* _REQUIRED ACTION_:
Retype all of the data word for word, without pictures.

[Saved entries]

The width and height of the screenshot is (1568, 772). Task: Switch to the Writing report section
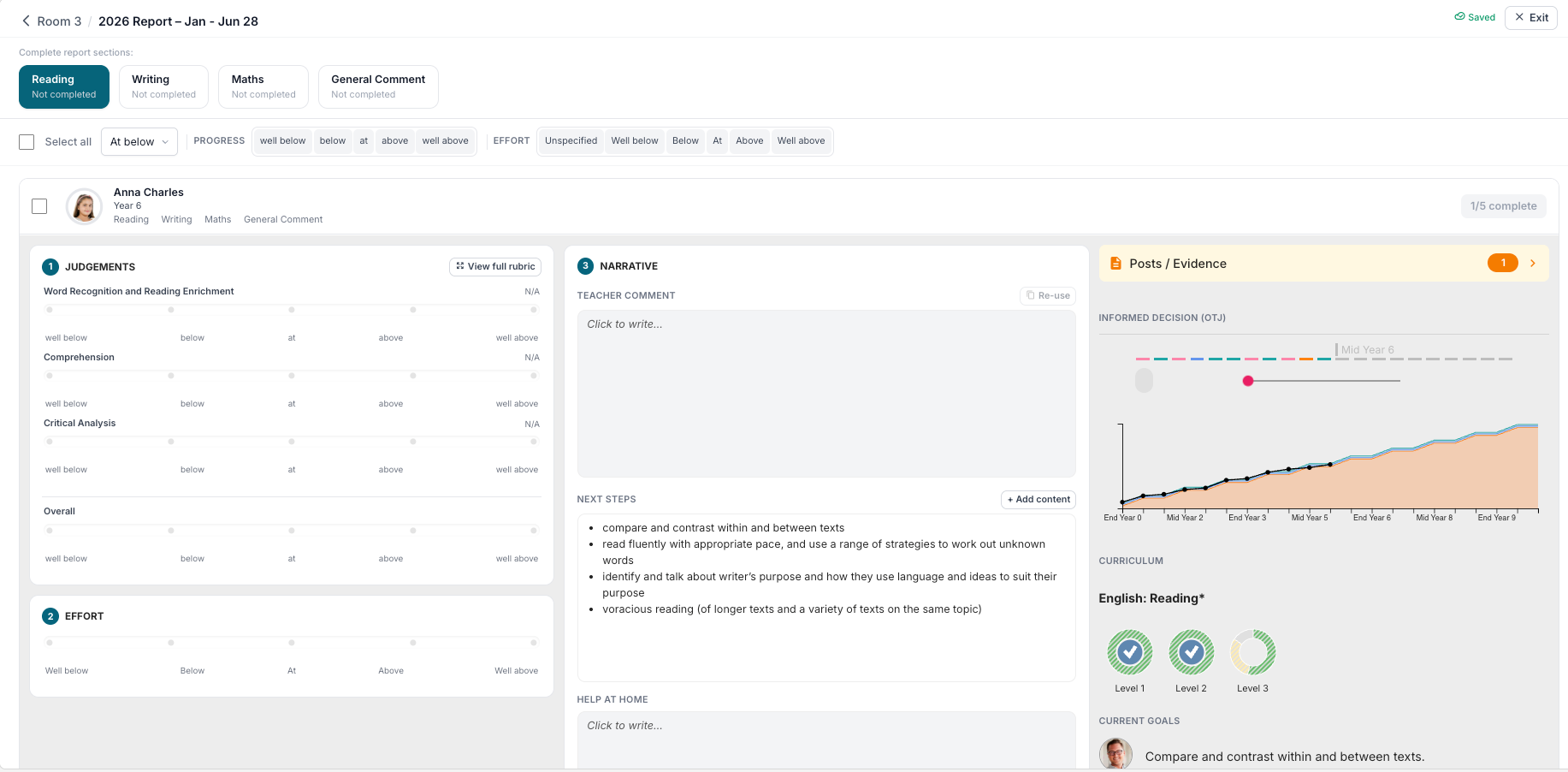tap(163, 86)
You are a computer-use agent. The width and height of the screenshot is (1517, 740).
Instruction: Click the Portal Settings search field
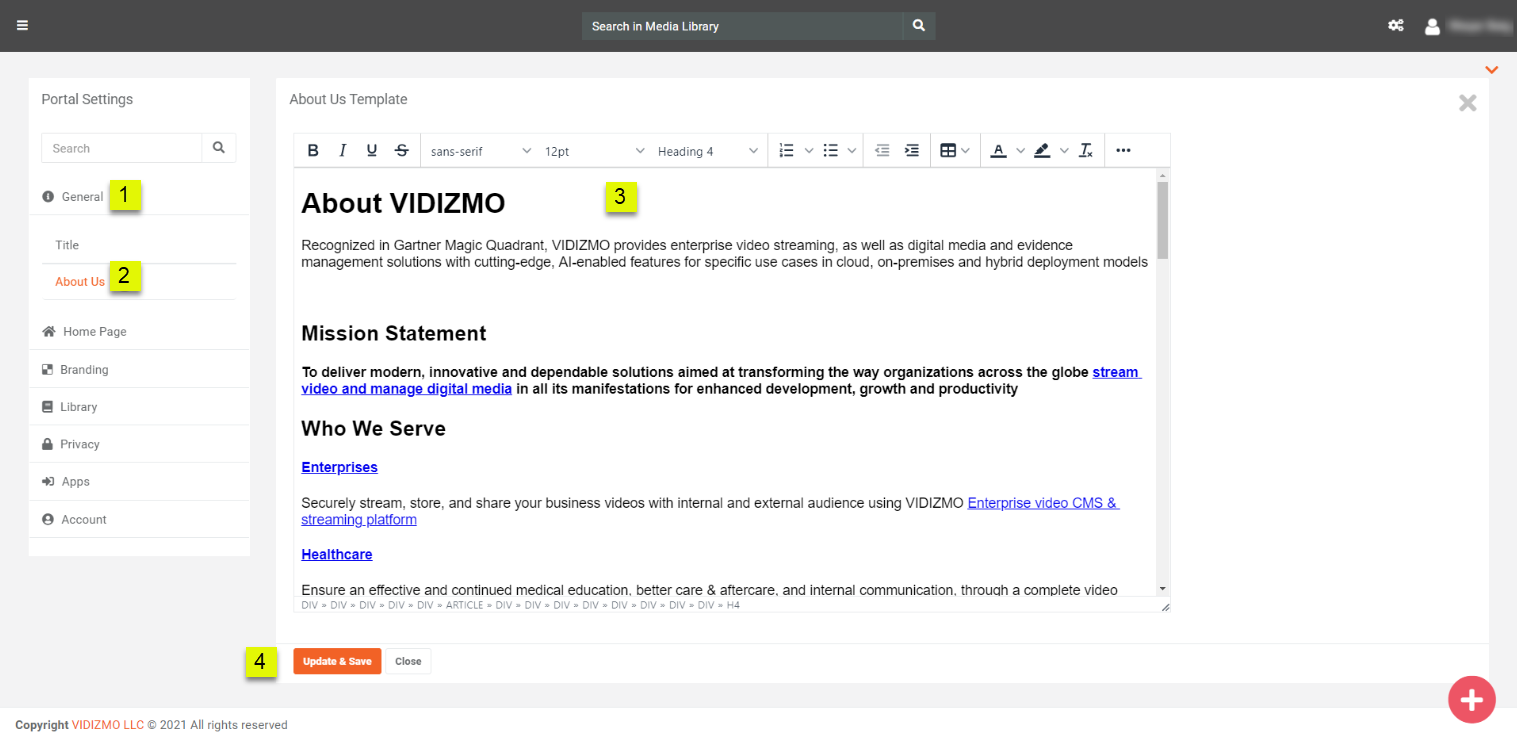[x=122, y=148]
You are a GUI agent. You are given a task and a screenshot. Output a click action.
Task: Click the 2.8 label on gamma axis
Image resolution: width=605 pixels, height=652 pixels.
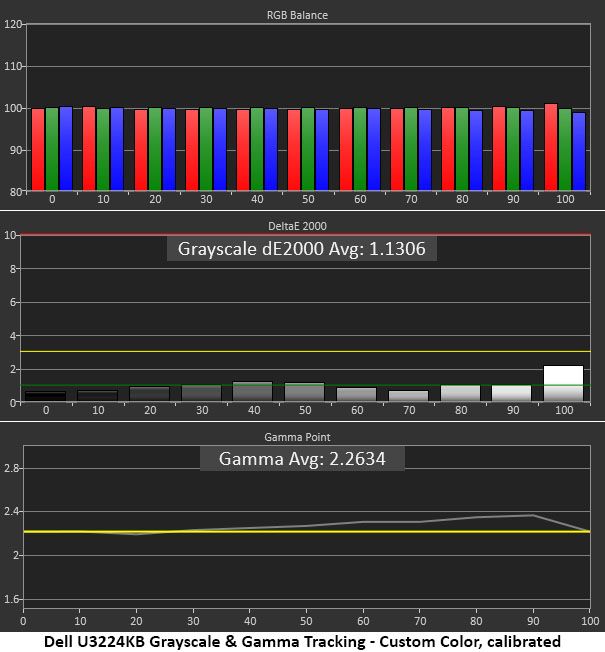(x=12, y=468)
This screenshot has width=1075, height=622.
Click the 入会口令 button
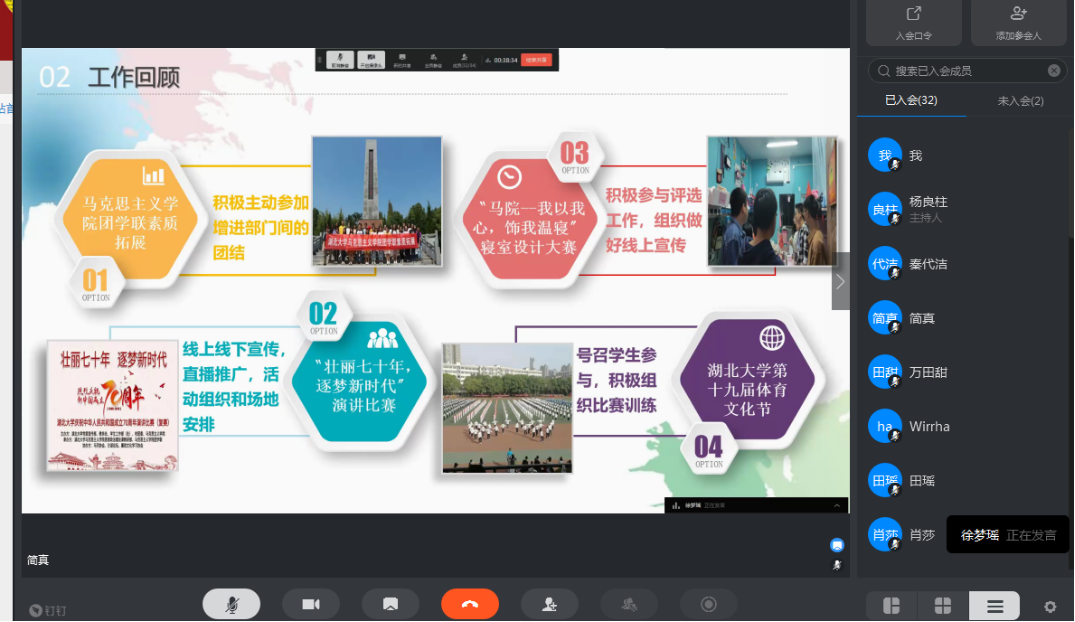click(913, 23)
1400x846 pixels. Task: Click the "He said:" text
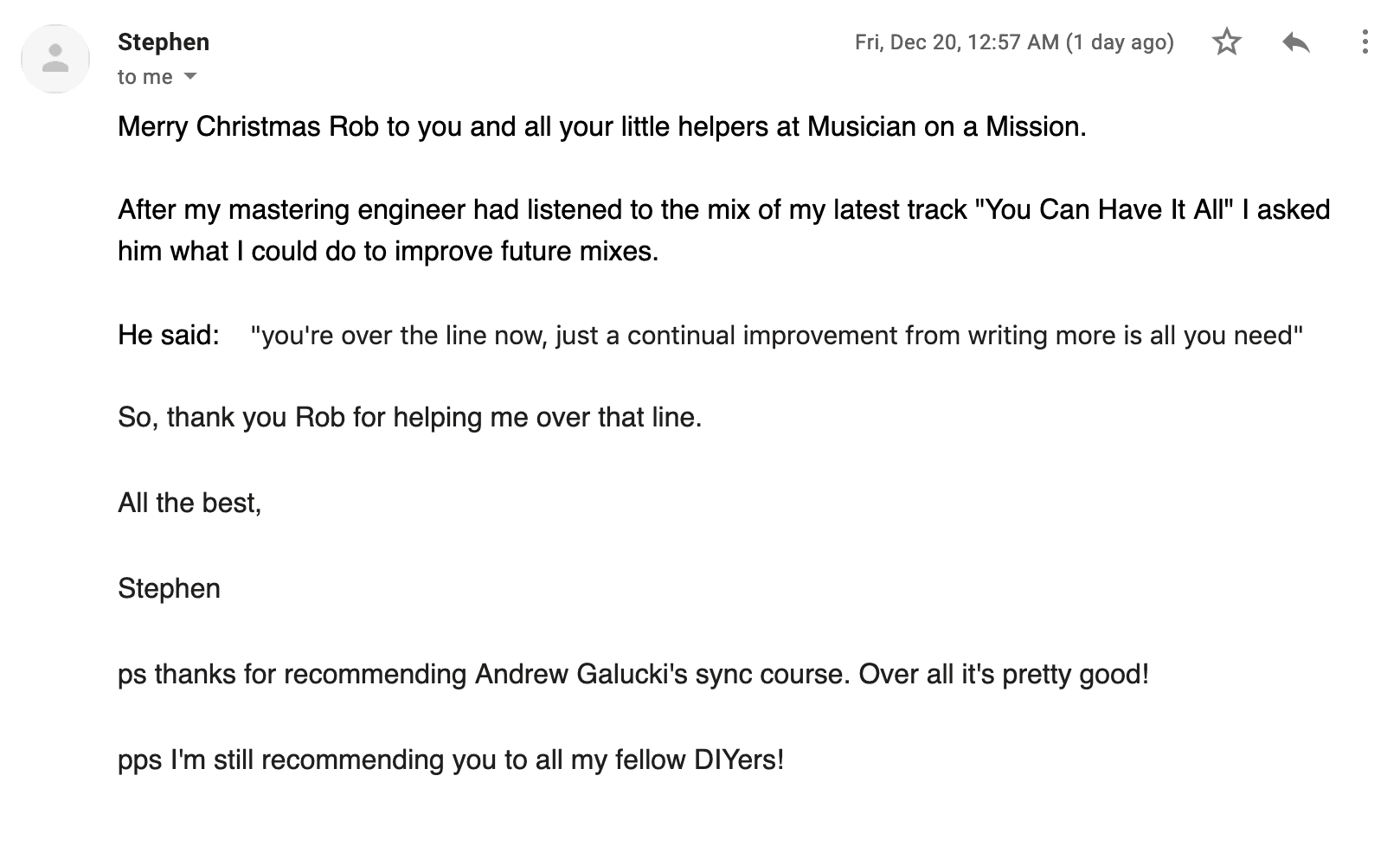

* _COMPLETED TASK_:
The width and height of the screenshot is (1568, 772). Task: Switch to the Writing report section
tap(163, 86)
You are a computer-use agent. The width and height of the screenshot is (1517, 740).
Instruction: Click the Portal Settings search field
[x=122, y=148]
You are a GUI agent. You are given a task and a screenshot. Output a click action.
Task: Click the 2.8 label on gamma axis
Image resolution: width=605 pixels, height=652 pixels.
(x=12, y=468)
This screenshot has width=1075, height=622.
Click the 入会口令 button
click(913, 23)
1400x846 pixels. Task: Click the "He said:" text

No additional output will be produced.